Disable node during GC

ebuildy · April 5, 2018, 3:32pm

In a 10 nodes cluster, with ES 1.5, Java 1.8, 8g of heap:

Sometime when we receive big traffic, a node does a stop-the-world GC during 10 secondes, but it seems other nodes are still using it to query, hence the node is queuing then boom: "rejected execution (queue capacity 1000)".

In a cluster, how can I deal with long GC pause like this?

tomriley · April 5, 2018, 8:38pm

Hey Thomas,

Do you use any sort of load balancer in front of your Elasticsearch cluster? If so, you could look at using the load balancer to detect when a node is not performing sufficiently and remove it from traffic, without having to remove it from the cluster.

Also worth pointing out that performance of Elasticsearch is significantly better these days as there have been many many releases since ES 1.5 was released.

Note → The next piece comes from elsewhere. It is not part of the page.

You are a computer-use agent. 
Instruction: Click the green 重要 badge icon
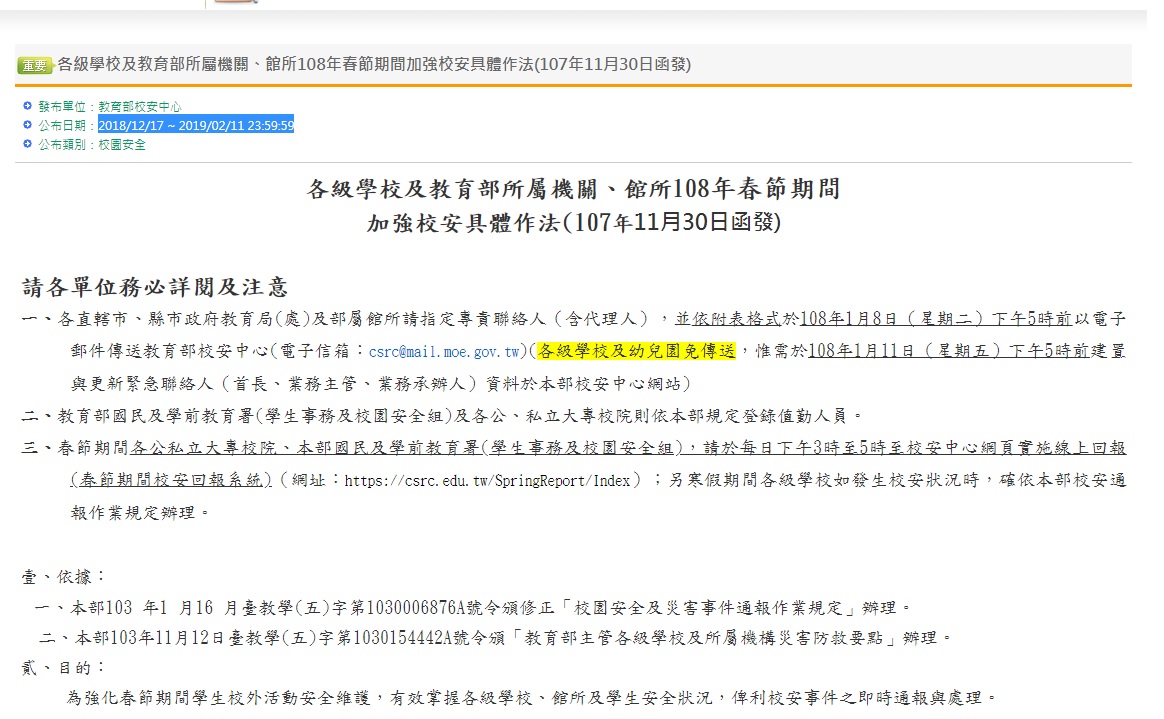click(35, 66)
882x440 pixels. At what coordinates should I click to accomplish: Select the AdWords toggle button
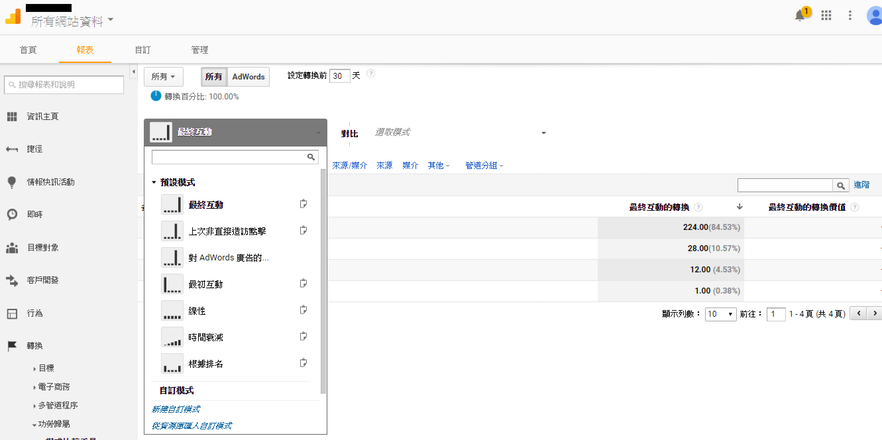(x=248, y=77)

It might be worth looking at upgrading or building a new cluster on Elasticsearch 6.x as I would expect the performance gains to be significant enough to improve your cluster performance and I would guess Elastic have made many improvements to how Elastic handles it JVM heap over the years

Cheers,
Tom

ebuildy · April 9, 2018, 8:31am

Hello Tom,

Thanks you, unfortunately, we cannot upgrade too much

We do have a Varnish in front of the cluster, but the problem I see is healthy nodes are sending queries to replica shards located on un-healthy node (I mean node which is garbaging for a long time).

It looks like elasticsearch cluster doesnt take in account long GC pause to say "hey this node is un-healthy".

system · May 7, 2018, 8:31am

This topic was automatically closed 28 days after the last reply. New replies are no longer allowed.